*YOUR INSTRUCTIONS*
Extract every line of text from the records below verbatim, leaving the pictures out of your answer.

*Coordinate data for items*

--------------------

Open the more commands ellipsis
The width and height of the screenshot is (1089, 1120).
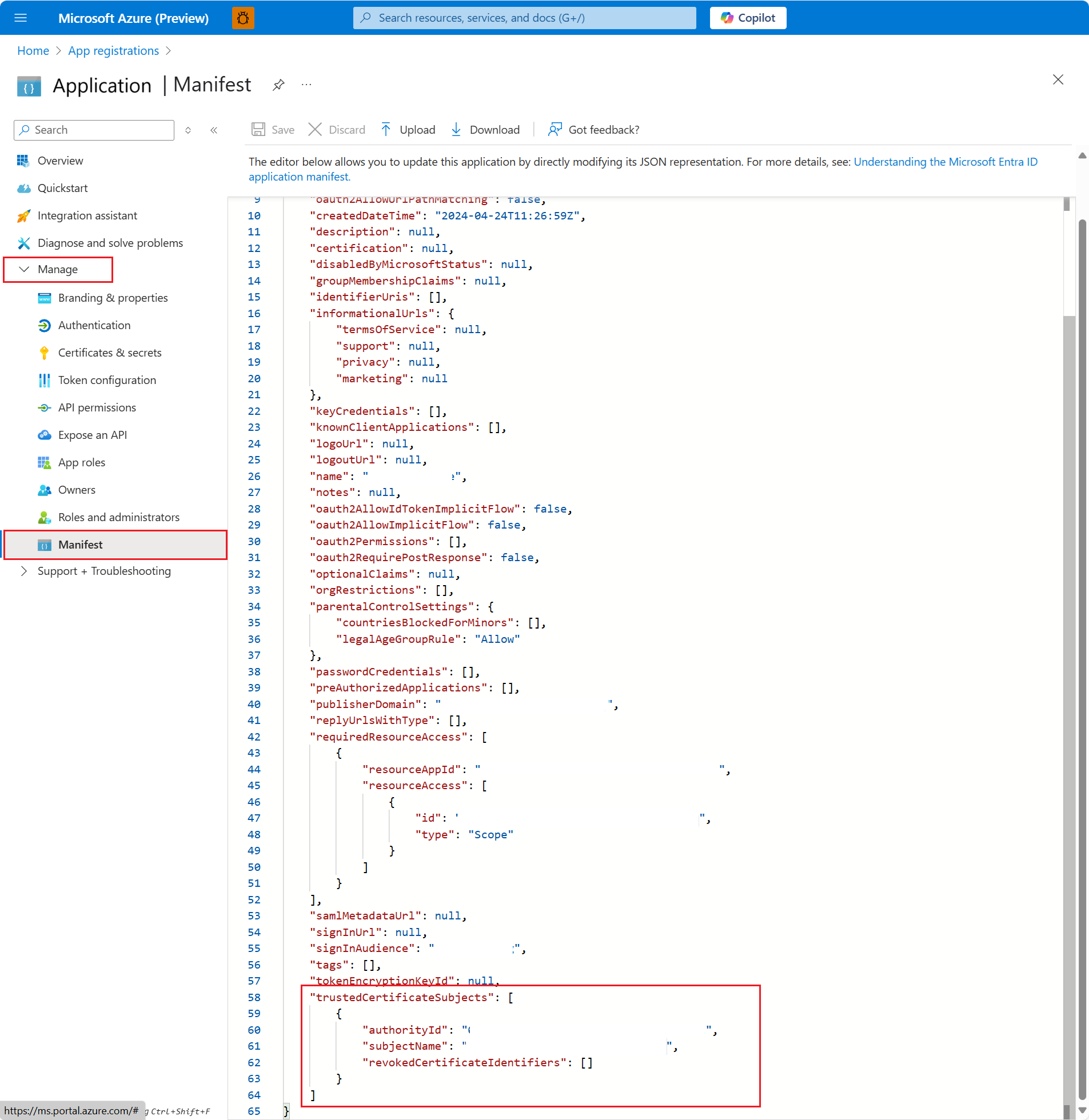click(x=306, y=84)
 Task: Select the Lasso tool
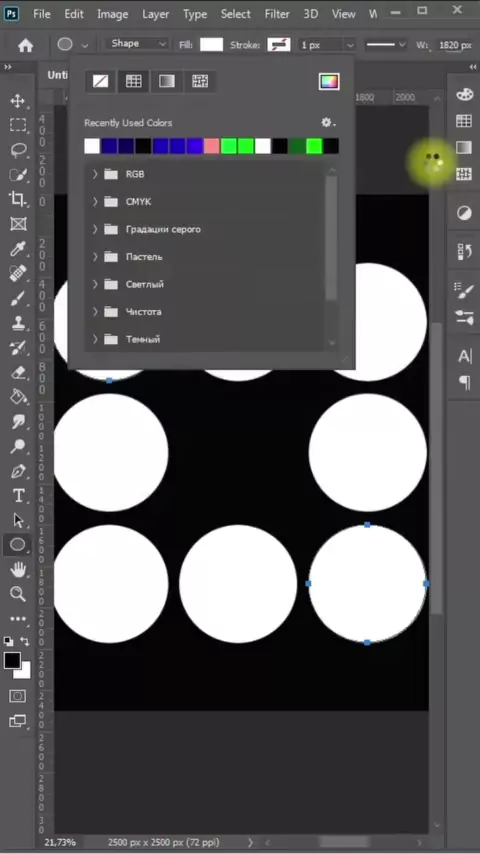[x=17, y=150]
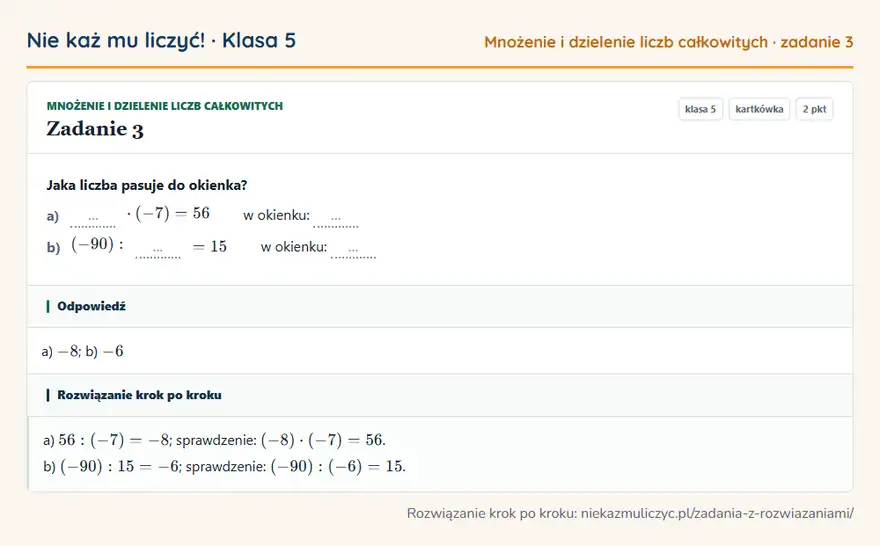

--------------------

*RESULT OF THE EXERCISE*
Open the more commands ellipsis
The width and height of the screenshot is (1089, 1120).
click(x=306, y=84)
 Task: Select the Lasso tool
[x=17, y=150]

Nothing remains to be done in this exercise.